An innovative 3D metal printing process developed by a Melbourne-based manufacturing technology business enables the printing of corrosion resistant, stainless-steel components on site, thanks to a vital funding injection.
SPEE3D was established in 2015 by Byron Kennedy and Steven Camilleri with the specific aim of overcoming the challenges of making metal parts more conveniently. Today, their mobile and adaptable printers enable the most affordable metal additive manufacturing process in the world, using metal cold spray technology to produce industrial quality metal parts in just minutes, rather than days or weeks.
Thanks to financial support from NERA (National Energy Resources Australia), the federally funded, industry growth centre established to drive growth and productivity in the energy resources sector, SPEE3D is now able to offer the printing of stainless steel parts and components.
SPEE3D CEO Byron Kennedy believes there is a huge opportunity – especially in the oil and gas industry – to produce stainless steel components on site, quickly and cheaply.
“Stainless steel is used very extensively in the oil and gas industry and when parts break or need replacing, waiting for something to be delivered to a remote location or repaired on site can cause extremely costly delays.
“SPEE3D’s onsite printing of 316L stainless steel1 means these delays can be overcome and a new part can be printed and installed in a far shorter timeframe,” said Byron.

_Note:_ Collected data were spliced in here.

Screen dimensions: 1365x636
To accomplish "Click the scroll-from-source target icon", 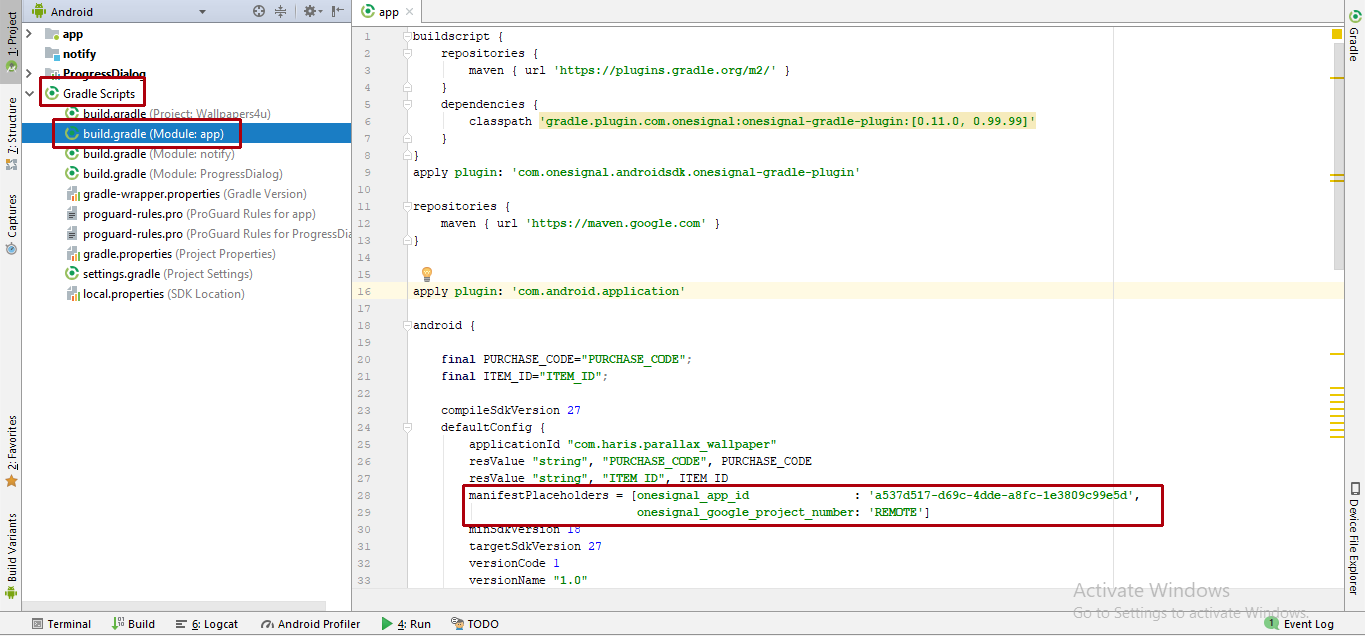I will click(x=259, y=11).

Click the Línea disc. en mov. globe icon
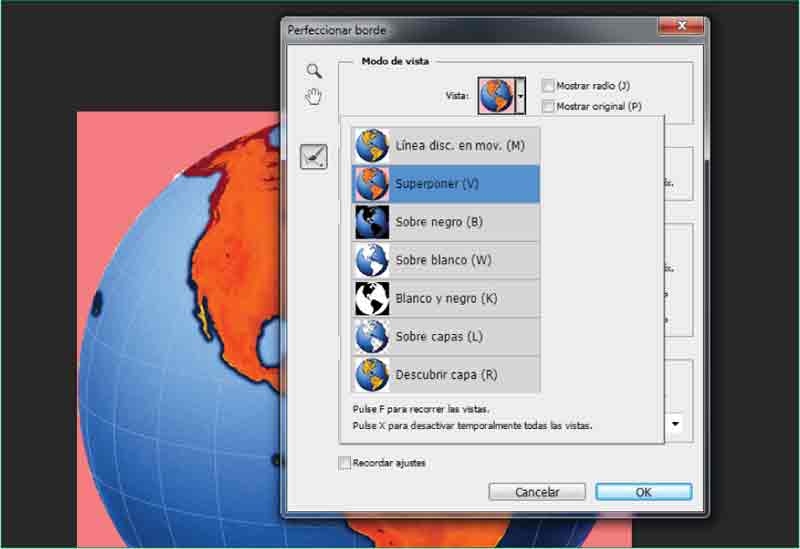(x=372, y=145)
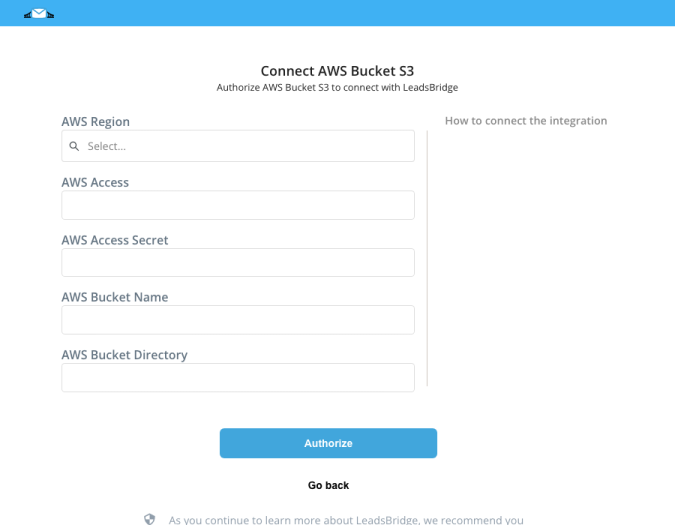Focus the AWS Access Secret input field
Screen dimensions: 675x525
(x=238, y=262)
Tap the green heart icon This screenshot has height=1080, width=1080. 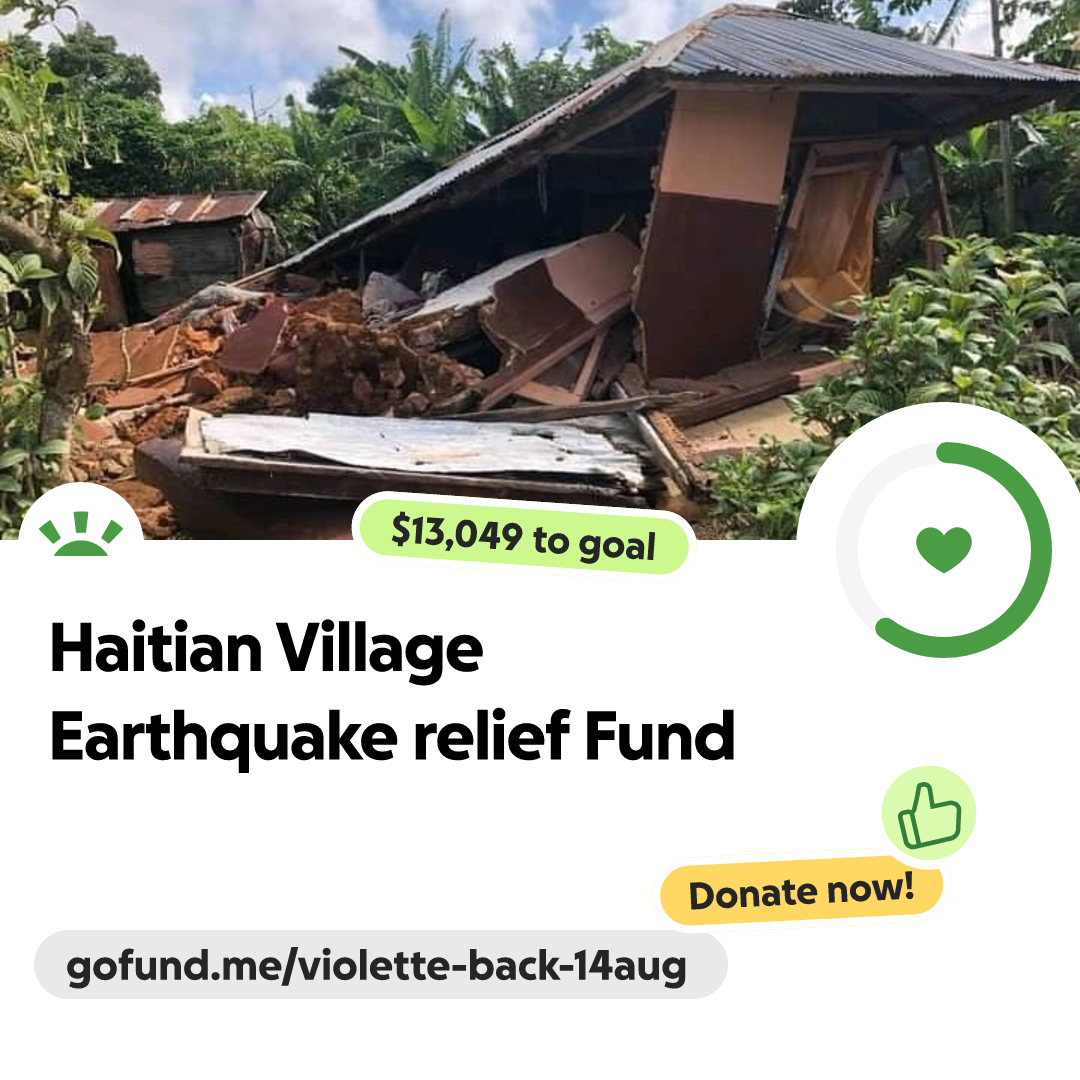click(944, 549)
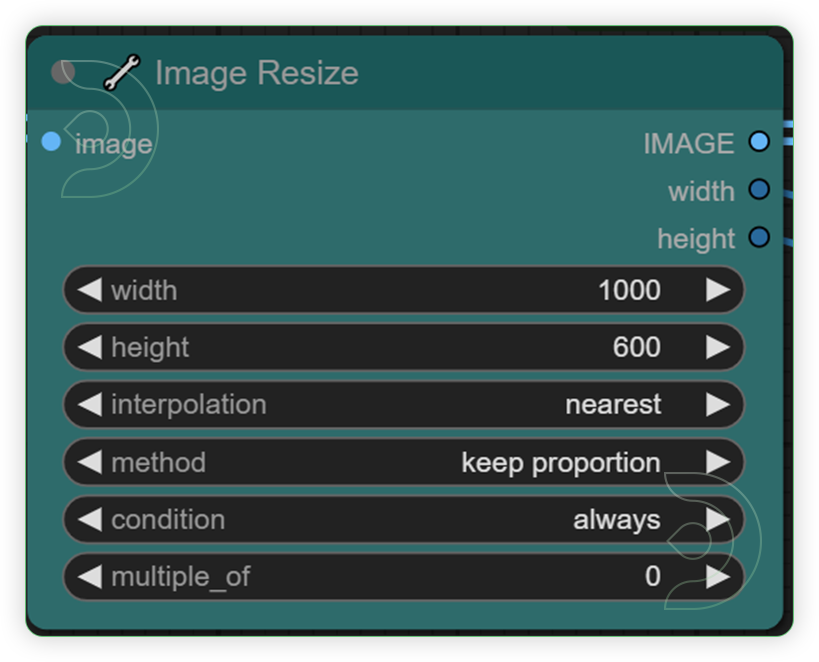
Task: Collapse the Image Resize node with the dot
Action: click(64, 71)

SPEE3D varies from other competitors due to its pace of production. SPEE3D relies on the power of kinetic energy, rather than on high-power lasers and expensive gasses meaning it is 100 to 1000 times faster than traditional 3D metal printing. It is also competitive with traditional manufacturing when it comes to cost, making it the world’s most affordable additive manufacturing process.
NERA first partnered with SPEE3D in 2018 to help develop the WarpSPEE3D printer, designed to help print large scale parts commonly found in the O&G industry. Since then NERA has supported the redesign and re-engineering of SPEE3D’s printers to enable the printing of 316L stainless steel.
SPEE3D co-founder Steve Camilleri said: “NERA’s support in the development of our ability to print 316L stainless steel has been crucial. We’re confident being able to print stainless steel on demand will attract many industries to SPEE3D’s technology, particularly within the oil and gas sector, and undoubtedly bring new collaboration, sales, and export opportunities.
“Manufacturing stainless steel parts using SPEE3D technology will completely redefine additive manufacturing’s place within the sector. For the first time the supply chain will be able to source parts on demand, and substantially reduce cost,” said Steve.
NERA’s CEO Miranda Taylor added: “SPEE3D’s technology is an amazing solution to being able to produce components on site – they really are a great example of Australian know-how, collaboration and innovation.
“And now SPEE3D’s movement into producing stainless steel as a 3D printed part is really critical because – as is the case with oil and gas – there are a number of sectors in which steel is the medium of choice. The ability to produce those products at point of need using stainless steel will open up a whole new world for SPEE3D.
“We really need to be leading and participating in the race for technology and advanced manufacturing and companies like SPEE3D are absolutely critical to this. This is essential for the next generation, for the jobs of the future. SPEE3D is a fantastic example of why collaboration is so important, if we’re going to be a smart country.”
The nature of SPEE3D’s 316L stainless steel capabilities means SPEE3D can also offer industries a sustainable manufacturing option in small to medium sized production volumes, as the technology significantly reduces the amount of excess material waste and consumables required to produce parts in this material.